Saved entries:
▶

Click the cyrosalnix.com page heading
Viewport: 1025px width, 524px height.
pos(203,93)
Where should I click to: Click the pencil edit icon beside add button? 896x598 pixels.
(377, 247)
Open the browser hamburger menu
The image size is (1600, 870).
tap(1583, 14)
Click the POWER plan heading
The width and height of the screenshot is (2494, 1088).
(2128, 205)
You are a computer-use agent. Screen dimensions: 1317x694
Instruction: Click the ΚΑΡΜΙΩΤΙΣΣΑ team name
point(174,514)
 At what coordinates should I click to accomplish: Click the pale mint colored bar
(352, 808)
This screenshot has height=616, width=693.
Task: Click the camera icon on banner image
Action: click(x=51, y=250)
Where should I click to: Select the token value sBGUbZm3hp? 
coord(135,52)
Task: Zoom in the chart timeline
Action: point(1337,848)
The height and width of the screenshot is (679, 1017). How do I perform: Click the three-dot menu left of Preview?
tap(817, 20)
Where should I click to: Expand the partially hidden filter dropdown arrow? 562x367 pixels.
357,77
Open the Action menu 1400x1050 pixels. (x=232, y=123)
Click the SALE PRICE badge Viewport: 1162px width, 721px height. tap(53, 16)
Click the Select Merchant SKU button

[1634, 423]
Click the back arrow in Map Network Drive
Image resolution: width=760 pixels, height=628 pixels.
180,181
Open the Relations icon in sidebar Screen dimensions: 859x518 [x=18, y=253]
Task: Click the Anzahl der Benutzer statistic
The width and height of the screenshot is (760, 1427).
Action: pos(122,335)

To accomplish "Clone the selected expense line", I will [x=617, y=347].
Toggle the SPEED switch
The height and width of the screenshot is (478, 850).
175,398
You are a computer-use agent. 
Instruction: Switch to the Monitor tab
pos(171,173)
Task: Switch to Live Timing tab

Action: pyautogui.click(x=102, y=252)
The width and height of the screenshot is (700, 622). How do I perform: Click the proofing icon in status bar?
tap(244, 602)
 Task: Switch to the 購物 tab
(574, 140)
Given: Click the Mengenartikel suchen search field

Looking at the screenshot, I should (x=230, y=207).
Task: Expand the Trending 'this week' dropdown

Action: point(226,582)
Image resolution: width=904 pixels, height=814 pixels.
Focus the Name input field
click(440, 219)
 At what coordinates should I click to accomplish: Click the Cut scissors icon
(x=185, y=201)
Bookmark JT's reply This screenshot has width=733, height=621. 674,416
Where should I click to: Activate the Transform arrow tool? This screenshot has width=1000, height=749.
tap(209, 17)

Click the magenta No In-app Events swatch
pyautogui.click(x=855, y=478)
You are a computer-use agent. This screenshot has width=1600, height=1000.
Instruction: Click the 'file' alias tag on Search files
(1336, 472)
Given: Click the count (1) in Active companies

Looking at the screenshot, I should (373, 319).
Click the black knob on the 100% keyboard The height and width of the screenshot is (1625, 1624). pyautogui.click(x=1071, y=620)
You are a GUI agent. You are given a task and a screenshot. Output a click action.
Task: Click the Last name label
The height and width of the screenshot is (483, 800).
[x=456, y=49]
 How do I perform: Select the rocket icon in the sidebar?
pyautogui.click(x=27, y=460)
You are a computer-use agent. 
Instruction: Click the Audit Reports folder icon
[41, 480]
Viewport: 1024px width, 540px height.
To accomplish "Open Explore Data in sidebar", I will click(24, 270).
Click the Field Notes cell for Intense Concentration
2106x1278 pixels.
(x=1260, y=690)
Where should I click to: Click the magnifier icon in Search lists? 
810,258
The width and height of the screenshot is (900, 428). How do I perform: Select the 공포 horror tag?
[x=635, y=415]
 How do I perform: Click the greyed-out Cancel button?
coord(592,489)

◀

● **Brief**
With every word kept as it is, set down the entries again.

● **Response below**
Click the cyrosalnix.com page heading
Viewport: 1025px width, 524px height.
pos(203,93)
Where should I click to: Click the pencil edit icon beside add button? 896x598 pixels.
(377, 247)
Open the browser hamburger menu
The image size is (1600, 870).
tap(1583, 14)
Click the POWER plan heading
The width and height of the screenshot is (2494, 1088).
(2128, 205)
You are a computer-use agent. Screen dimensions: 1317x694
Instruction: Click the ΚΑΡΜΙΩΤΙΣΣΑ team name
point(174,514)
 At what coordinates should I click to accomplish: Click the pale mint colored bar
(352, 808)
This screenshot has height=616, width=693.
Task: Click the camera icon on banner image
Action: click(x=51, y=250)
Where should I click to: Select the token value sBGUbZm3hp? 
coord(135,52)
Task: Zoom in the chart timeline
Action: point(1337,848)
The height and width of the screenshot is (679, 1017). How do I perform: Click the three-dot menu left of Preview?
tap(817, 20)
Where should I click to: Expand the partially hidden filter dropdown arrow? 562x367 pixels.
357,77
Open the Action menu 1400x1050 pixels. (x=232, y=123)
Click the SALE PRICE badge Viewport: 1162px width, 721px height. tap(53, 16)
Click the Select Merchant SKU button

[1634, 423]
Click the back arrow in Map Network Drive
Image resolution: width=760 pixels, height=628 pixels.
180,181
Open the Relations icon in sidebar Screen dimensions: 859x518 [x=18, y=253]
Task: Click the Anzahl der Benutzer statistic
The width and height of the screenshot is (760, 1427).
Action: pos(122,335)

To accomplish "Clone the selected expense line", I will [x=617, y=347].
Toggle the SPEED switch
The height and width of the screenshot is (478, 850).
175,398
You are a computer-use agent. 
Instruction: Switch to the Monitor tab
pos(171,173)
Task: Switch to Live Timing tab

Action: pyautogui.click(x=102, y=252)
The width and height of the screenshot is (700, 622). How do I perform: Click the proofing icon in status bar?
tap(244, 602)
 Task: Switch to the 購物 tab
(574, 140)
Given: Click the Mengenartikel suchen search field

Looking at the screenshot, I should (x=230, y=207).
Task: Expand the Trending 'this week' dropdown

Action: point(226,582)
Image resolution: width=904 pixels, height=814 pixels.
Focus the Name input field
click(440, 219)
 At what coordinates should I click to accomplish: Click the Cut scissors icon
(x=185, y=201)
Bookmark JT's reply This screenshot has width=733, height=621. 674,416
Where should I click to: Activate the Transform arrow tool? This screenshot has width=1000, height=749.
tap(209, 17)

Click the magenta No In-app Events swatch
pyautogui.click(x=855, y=478)
You are a computer-use agent. This screenshot has width=1600, height=1000.
Instruction: Click the 'file' alias tag on Search files
(1336, 472)
Given: Click the count (1) in Active companies

Looking at the screenshot, I should (373, 319).
Click the black knob on the 100% keyboard The height and width of the screenshot is (1625, 1624). pyautogui.click(x=1071, y=620)
You are a GUI agent. You are given a task and a screenshot. Output a click action.
Task: Click the Last name label
The height and width of the screenshot is (483, 800).
[x=456, y=49]
 How do I perform: Select the rocket icon in the sidebar?
pyautogui.click(x=27, y=460)
You are a computer-use agent. 
Instruction: Click the Audit Reports folder icon
[41, 480]
Viewport: 1024px width, 540px height.
To accomplish "Open Explore Data in sidebar", I will click(24, 270).
Click the Field Notes cell for Intense Concentration
2106x1278 pixels.
(x=1260, y=690)
Where should I click to: Click the magnifier icon in Search lists? 
810,258
The width and height of the screenshot is (900, 428). How do I perform: Select the 공포 horror tag?
[x=635, y=415]
 How do I perform: Click the greyed-out Cancel button?
coord(592,489)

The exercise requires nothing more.